Let each of you look not only to his own interests, but also to the interests of others.” Philippians 2:4 (ESV)
Thank you Suzie Eller for just what I needed to hear! My timing for this may be off since I am writing some blogs early in case I don’t get time when Belinda is home this week. This was a reality check for me as I am now in the “married” stage of my life. For some that may sound strange but Rob and I have only been married for a little over 2 years. Suzie’s words made me stop and think. She shared about being pulled in many directions when she was first married and how things changed when they had children. Things changed again as those grown children had families of their own and new traditions. I think back to my childhood of traveling from our house to my grandparents on Christmas morning to open gifts. Breakfast at our house and gifts followed by the short trip to my grandparents and more gifts followed by dinner with the family. When Belinda was little, we tried that same tradition… WRONG! As I said, since opening presents was a process, she never wanted to leave home. So, our house became the one place that everyone gathered on Christmas morning and then after all was done – dinner was with family at someone else’s house.
This year, things are different. I said something to Rob just before Christmas about just wanting to get to Friday for our family to be together. He joked but I realized that I had hurt his feelings. See, I am his family now. Yes, he has his mom, a brother and a sister but once we got married, I was his family. He is ready to start new traditions that are just ours. Yes, he is excited that Belinda is coming home. The truth is my comment made him feel like a third wheel or that Christmas was not important because I wasn’t with my family. WOW! Did Suzie’s words make me realize that I needed to change things? So, on Christmas morning, we started our own tradition of having breakfast together and just enjoying each others company. Most holidays Rob works so my goal is to make the time that we do spend together special. It could be cooking breakfast or a special dinner in the crock pot – just something that is for us.

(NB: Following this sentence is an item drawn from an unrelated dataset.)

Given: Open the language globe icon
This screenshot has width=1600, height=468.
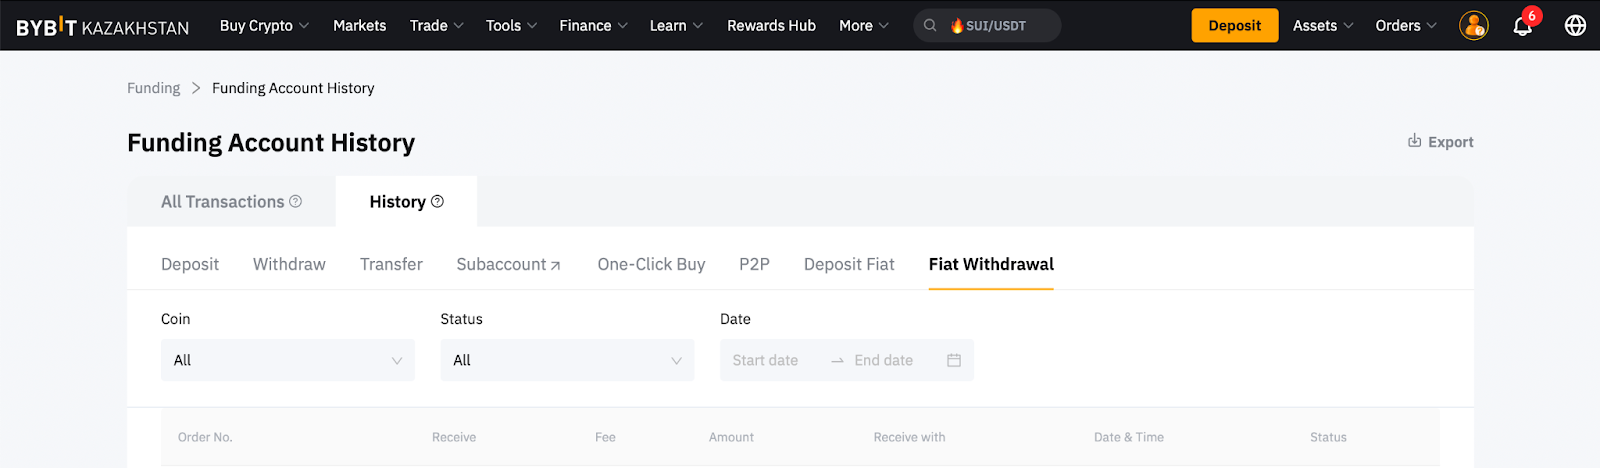Looking at the screenshot, I should (1575, 26).
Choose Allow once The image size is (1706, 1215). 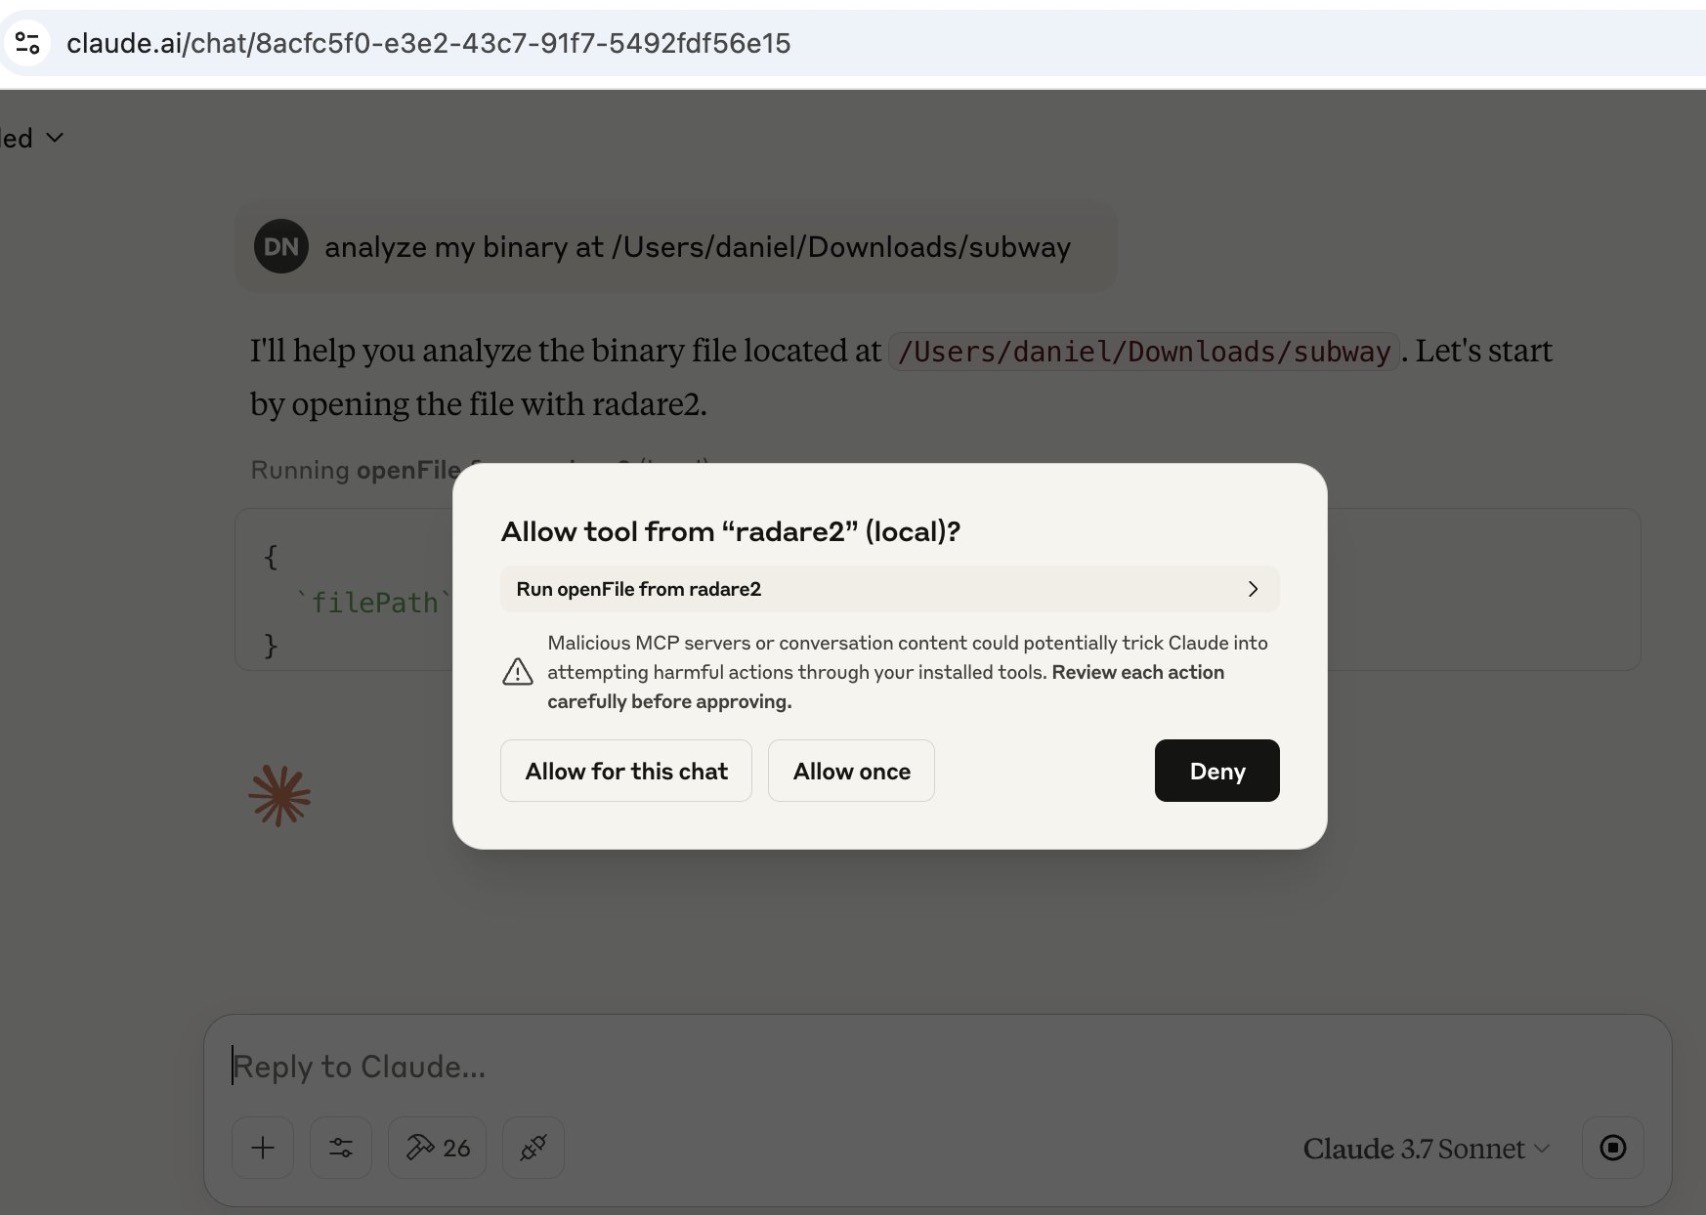851,770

Are you pulled for the holidays? Maybe these words will help you… “We told our children it’s not the date on the calendar that makes holidays special. It’s the heart behind them. It’s spending time with people you love.” I know that they were a blessing for me.
Have a ThirtyOne-derful day!
2 thoughts on “The Pull of the Holidays”
Well said, Hope! As long as you keep making those moments that you and your husband spend together a priority, they will always be special. This is nearly ten years of marriage talking. Merry Christmas and may you guys have a blessed and prosperous New Year.